To install the required dependencies, run:

```bash
pip install petharbor
```

# Models
## Lite Anonymization
The `lite` anonymization class uses a hash-based approach to anonymize text data. Here is an example of how to use it:


### Arguments
`dataset_path` : (str) The path to the dataset file. Can be a Arrow Dataset (uses the test split) or a .csv file

`hash_table` : (str)  The path to the hash table file.

`salt` : (str), [optional] An optional salt value for hashing (default is None).

`cache` : (bool), [optional] Whether to use caching for the dataset processing (default is True).

`use_spacy` : (bool), [optional] Whether to use spaCy for additional text processing (default is False).

`spacy_model` : (str), [optional]  The spaCy model to use for text processing (default is "en_core_web_sm").

`text_column` : (str), [optional] The name of the text column in the dataset (default is "text").

`output_dir` : (str), [optional]  The directory where the output files will be saved (default is "testing/out/").

### Methods
`annonymise()`: Anonymizes the dataset by hashing the text data and optionally using spaCy for additional processing.
    


### Usage

```python
from petharbor.lite import Annonymiser

lite = Annonymiser(
        dataset_path="testing/data/test.csv",
        hash_table="petharbor/data/pet_names_hashed.txt",
        salt="savsnet",
        text_column="text",
        cache=True,
        use_spacy=False,
        output_dir="testing/data/out/lite.csv",
    )
lite.annonymise()
```

## Advanced Anonymization
The `advance` anonymization class uses a pre-trained model to anonymize text data.

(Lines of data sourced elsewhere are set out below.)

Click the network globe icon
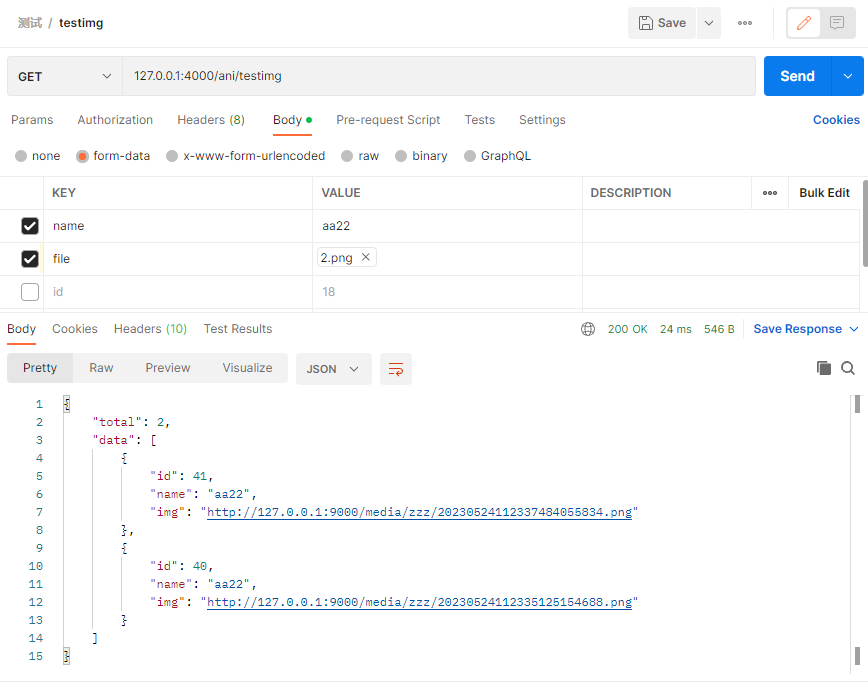588,329
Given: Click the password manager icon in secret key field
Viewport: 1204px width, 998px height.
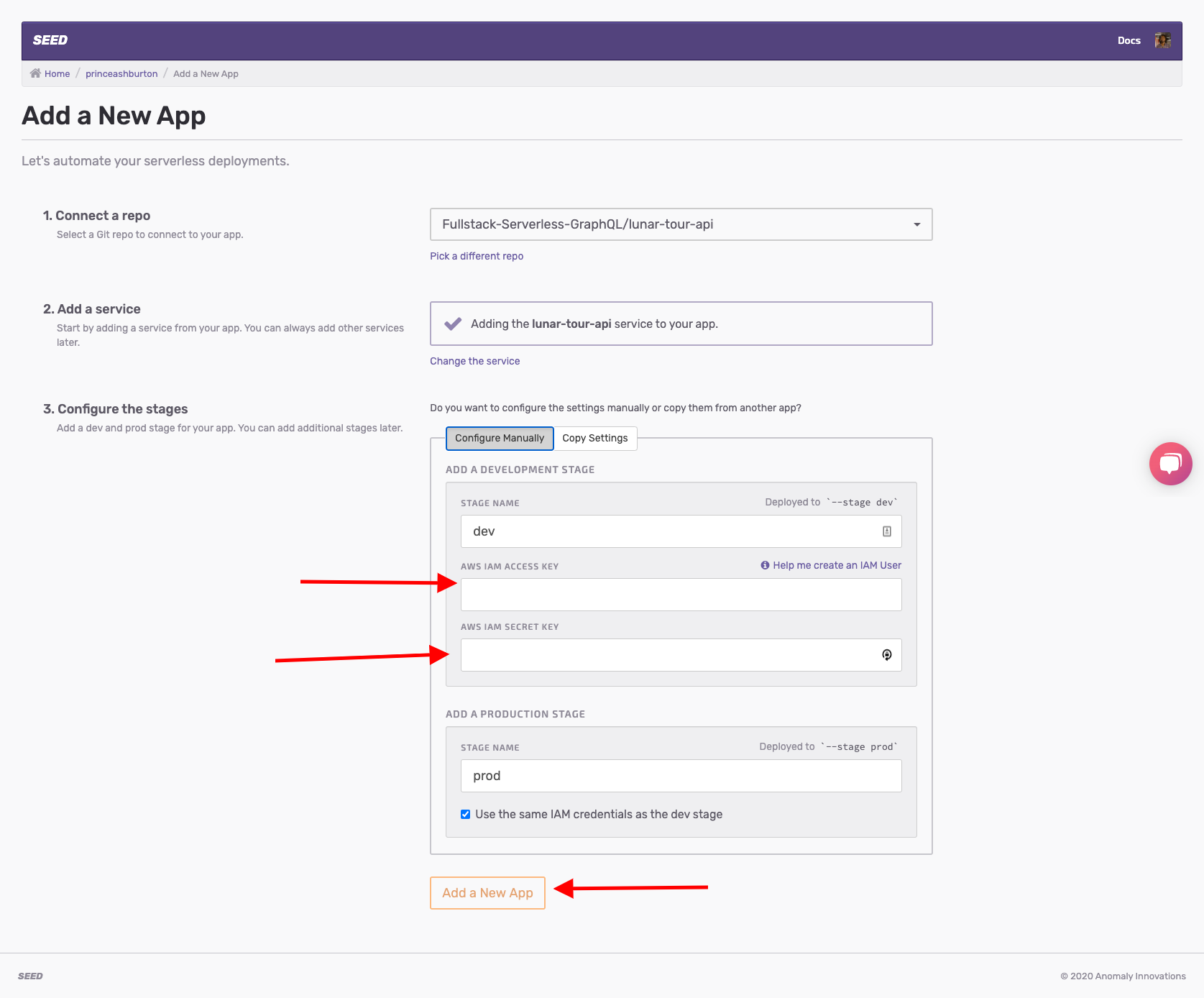Looking at the screenshot, I should coord(887,655).
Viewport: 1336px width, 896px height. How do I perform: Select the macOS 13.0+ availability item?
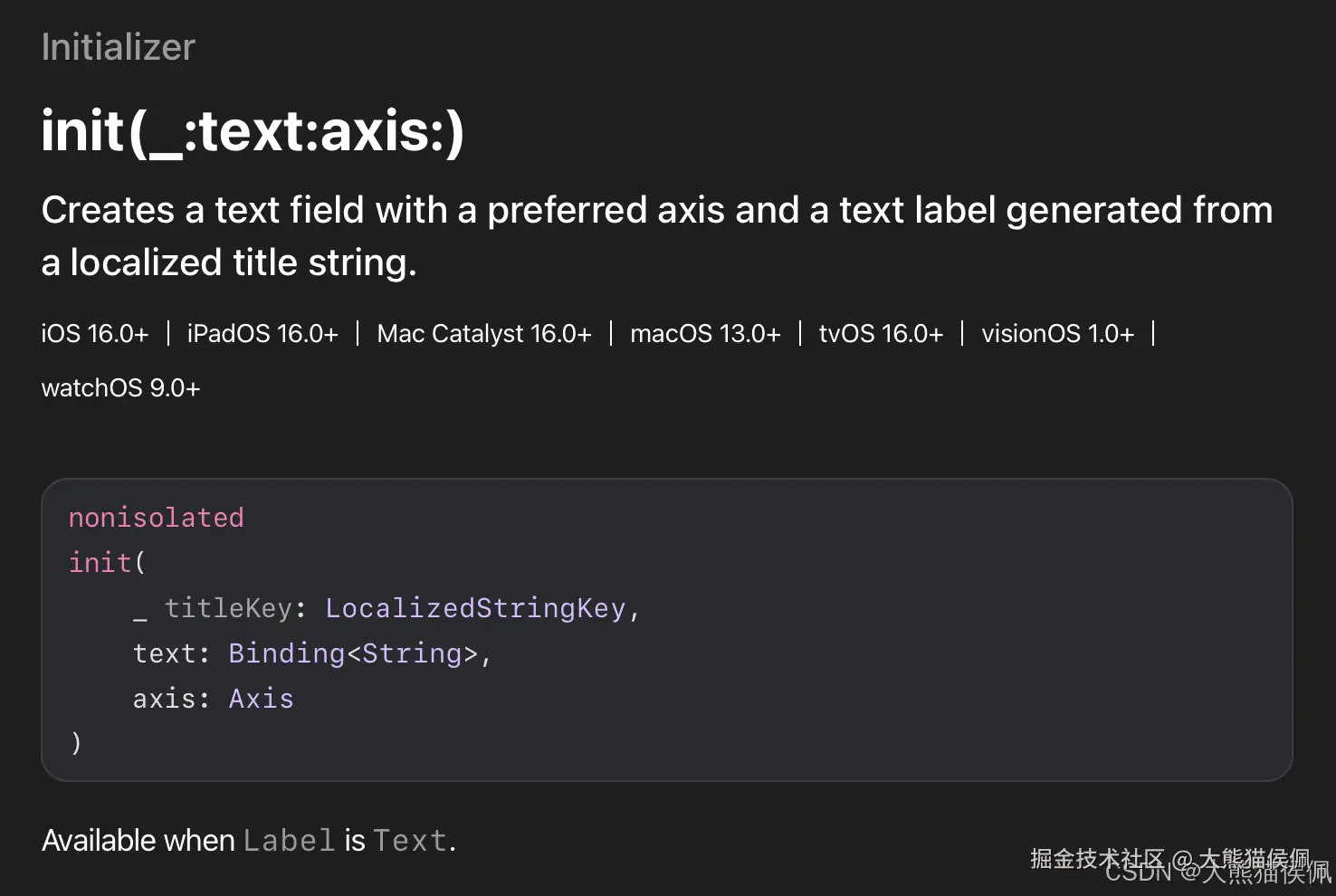(705, 334)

Here is an example of how to use it:

### Arguments
`dataset_path` : (str) The path to the dataset file. Can be a Arrow Dataset (uses the test split) or a .csv file

`model_path` : (str) The path to the pre-trained model file. Accepts any [Flair](https://github.com/flairNLP/flair) model 

`text_column` : (str), optional The name of the text column in the dataset (default is "text").

`output_dir` : (str), optional The directory where the output files will be saved (default is "testing/out/").

`cache` : (bool), [optional] Whether to use cached data (default is True).

`logs` : str, [optional] The directory where logs will be saved (default is None).

`device`: (str), [optional] The device to run the model on (default is None) (options: "cuda", "cpu", "none").


### Methods

`annonymise()`: Anonymizes the text data in the dataset.

`predict()`: Generates predictions on the text data in the dataset.

`train()`: Placeholder method for training the model (not implemented).

`eval()`: Placeholder method for evaluating the model (not implemented).


```python
from petharbor.advance import Annonymiser

    advance = Annonymiser(
        dataset_path="testing/data/out/predictions.csv",
        model_path="testing/models/best-model.pt",
        text_column="text",
        cache=True,
        logs="logs/",
        output_dir="testing/data/out/predictions.csv",
    )
    advance.annonymise()
```

## Configuration

### Device Configuration

The device (CPU or CUDA) can be configured by passing the `device` parameter to the anonymization classes. If not specified, the package will automatically configure the device.

### Caching

Both methods have a caching feature such that records already annonnymised will not be annonymised again. Therefore, after the initial application of the model downstream annonymisation should be quicker. We apply a 'annonymised' flag to the dataset, if a record is marked '1' in this field we skip it, and add it back to the complete dataset at the end.

## Logging

Logging is set up using the `logging` module. Logs will provide information about the progress and status of the anonymization process.

## Contributing

Contributions are welcome! Please open an issue or submit a pull request on GitHub.

## License

This project is licensed under the MIT License.